[Stored items]
──────────

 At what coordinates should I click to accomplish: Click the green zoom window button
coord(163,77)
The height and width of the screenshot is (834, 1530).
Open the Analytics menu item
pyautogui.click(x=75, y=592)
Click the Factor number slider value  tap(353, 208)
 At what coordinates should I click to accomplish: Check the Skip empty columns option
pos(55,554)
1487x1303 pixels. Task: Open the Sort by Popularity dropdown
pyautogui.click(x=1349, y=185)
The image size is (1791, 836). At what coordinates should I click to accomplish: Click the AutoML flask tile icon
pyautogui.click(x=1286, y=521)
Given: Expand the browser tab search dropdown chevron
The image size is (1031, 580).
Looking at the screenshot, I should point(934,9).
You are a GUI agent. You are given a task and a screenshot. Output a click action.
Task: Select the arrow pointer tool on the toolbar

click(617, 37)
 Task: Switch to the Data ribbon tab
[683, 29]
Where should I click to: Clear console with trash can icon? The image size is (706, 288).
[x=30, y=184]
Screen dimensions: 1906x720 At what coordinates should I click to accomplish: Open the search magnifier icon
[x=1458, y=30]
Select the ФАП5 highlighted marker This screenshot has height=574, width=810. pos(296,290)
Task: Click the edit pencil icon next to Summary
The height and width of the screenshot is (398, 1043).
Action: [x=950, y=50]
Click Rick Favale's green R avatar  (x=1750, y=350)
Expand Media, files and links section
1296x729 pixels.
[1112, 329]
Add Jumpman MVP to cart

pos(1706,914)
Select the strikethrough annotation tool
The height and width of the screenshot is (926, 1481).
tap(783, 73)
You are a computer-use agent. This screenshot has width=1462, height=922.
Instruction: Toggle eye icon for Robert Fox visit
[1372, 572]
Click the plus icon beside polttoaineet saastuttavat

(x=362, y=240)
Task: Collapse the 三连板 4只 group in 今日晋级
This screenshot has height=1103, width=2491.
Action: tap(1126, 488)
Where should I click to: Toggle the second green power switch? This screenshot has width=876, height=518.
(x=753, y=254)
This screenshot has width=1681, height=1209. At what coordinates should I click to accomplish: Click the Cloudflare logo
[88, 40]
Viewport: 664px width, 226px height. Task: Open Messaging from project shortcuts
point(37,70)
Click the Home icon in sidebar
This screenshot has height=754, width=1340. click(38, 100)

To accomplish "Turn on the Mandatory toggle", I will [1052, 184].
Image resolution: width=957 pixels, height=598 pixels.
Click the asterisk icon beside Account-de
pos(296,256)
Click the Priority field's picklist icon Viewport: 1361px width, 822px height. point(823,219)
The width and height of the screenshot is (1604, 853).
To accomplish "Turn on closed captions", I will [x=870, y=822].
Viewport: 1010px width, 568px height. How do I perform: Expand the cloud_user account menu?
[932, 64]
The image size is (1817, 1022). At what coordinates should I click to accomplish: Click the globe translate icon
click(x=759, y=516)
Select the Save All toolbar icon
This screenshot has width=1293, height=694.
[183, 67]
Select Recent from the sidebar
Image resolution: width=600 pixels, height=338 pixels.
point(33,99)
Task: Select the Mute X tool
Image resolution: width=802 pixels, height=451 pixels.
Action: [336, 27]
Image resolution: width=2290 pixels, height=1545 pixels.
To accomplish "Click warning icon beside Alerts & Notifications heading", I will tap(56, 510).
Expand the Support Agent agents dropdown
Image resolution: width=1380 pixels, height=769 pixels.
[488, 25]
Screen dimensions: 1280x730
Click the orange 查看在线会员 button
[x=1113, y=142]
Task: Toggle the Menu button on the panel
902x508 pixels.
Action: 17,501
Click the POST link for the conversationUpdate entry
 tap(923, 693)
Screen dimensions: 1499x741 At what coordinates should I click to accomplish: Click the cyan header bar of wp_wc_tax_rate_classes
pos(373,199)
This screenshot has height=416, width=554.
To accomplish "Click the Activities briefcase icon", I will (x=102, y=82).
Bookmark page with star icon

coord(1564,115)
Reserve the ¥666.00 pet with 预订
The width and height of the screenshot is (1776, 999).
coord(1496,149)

──────────

*Directions*
Could you give every entry again, exactly as written?

*Response*
 At what coordinates should I click to accomplish: Click the green zoom window button
coord(163,77)
The height and width of the screenshot is (834, 1530).
Open the Analytics menu item
pyautogui.click(x=75, y=592)
Click the Factor number slider value  tap(353, 208)
 At what coordinates should I click to accomplish: Check the Skip empty columns option
pos(55,554)
1487x1303 pixels. Task: Open the Sort by Popularity dropdown
pyautogui.click(x=1349, y=185)
The image size is (1791, 836). At what coordinates should I click to accomplish: Click the AutoML flask tile icon
pyautogui.click(x=1286, y=521)
Given: Expand the browser tab search dropdown chevron
The image size is (1031, 580).
Looking at the screenshot, I should point(934,9).
You are a GUI agent. You are given a task and a screenshot. Output a click action.
Task: Select the arrow pointer tool on the toolbar

click(617, 37)
 Task: Switch to the Data ribbon tab
[683, 29]
Where should I click to: Clear console with trash can icon? The image size is (706, 288).
[x=30, y=184]
Screen dimensions: 1906x720 At what coordinates should I click to accomplish: Open the search magnifier icon
[x=1458, y=30]
Select the ФАП5 highlighted marker This screenshot has height=574, width=810. pos(296,290)
Task: Click the edit pencil icon next to Summary
The height and width of the screenshot is (398, 1043).
Action: [x=950, y=50]
Click Rick Favale's green R avatar  (x=1750, y=350)
Expand Media, files and links section
1296x729 pixels.
[1112, 329]
Add Jumpman MVP to cart

pos(1706,914)
Select the strikethrough annotation tool
The height and width of the screenshot is (926, 1481).
tap(783, 73)
You are a computer-use agent. This screenshot has width=1462, height=922.
Instruction: Toggle eye icon for Robert Fox visit
[1372, 572]
Click the plus icon beside polttoaineet saastuttavat

(x=362, y=240)
Task: Collapse the 三连板 4只 group in 今日晋级
This screenshot has height=1103, width=2491.
Action: tap(1126, 488)
Where should I click to: Toggle the second green power switch? This screenshot has width=876, height=518.
(x=753, y=254)
This screenshot has width=1681, height=1209. At what coordinates should I click to accomplish: Click the Cloudflare logo
[88, 40]
Viewport: 664px width, 226px height. Task: Open Messaging from project shortcuts
point(37,70)
Click the Home icon in sidebar
This screenshot has height=754, width=1340. click(38, 100)

To accomplish "Turn on the Mandatory toggle", I will [1052, 184].
Image resolution: width=957 pixels, height=598 pixels.
Click the asterisk icon beside Account-de
pos(296,256)
Click the Priority field's picklist icon Viewport: 1361px width, 822px height. point(823,219)
The width and height of the screenshot is (1604, 853).
To accomplish "Turn on closed captions", I will [x=870, y=822].
Viewport: 1010px width, 568px height. How do I perform: Expand the cloud_user account menu?
[932, 64]
The image size is (1817, 1022). At what coordinates should I click to accomplish: Click the globe translate icon
click(x=759, y=516)
Select the Save All toolbar icon
This screenshot has width=1293, height=694.
[183, 67]
Select Recent from the sidebar
Image resolution: width=600 pixels, height=338 pixels.
point(33,99)
Task: Select the Mute X tool
Image resolution: width=802 pixels, height=451 pixels.
Action: [336, 27]
Image resolution: width=2290 pixels, height=1545 pixels.
To accomplish "Click warning icon beside Alerts & Notifications heading", I will tap(56, 510).
Expand the Support Agent agents dropdown
Image resolution: width=1380 pixels, height=769 pixels.
[488, 25]
Screen dimensions: 1280x730
Click the orange 查看在线会员 button
[x=1113, y=142]
Task: Toggle the Menu button on the panel
902x508 pixels.
Action: 17,501
Click the POST link for the conversationUpdate entry
 tap(923, 693)
Screen dimensions: 1499x741 At what coordinates should I click to accomplish: Click the cyan header bar of wp_wc_tax_rate_classes
pos(373,199)
This screenshot has height=416, width=554.
To accomplish "Click the Activities briefcase icon", I will (x=102, y=82).
Bookmark page with star icon

coord(1564,115)
Reserve the ¥666.00 pet with 预订
The width and height of the screenshot is (1776, 999).
coord(1496,149)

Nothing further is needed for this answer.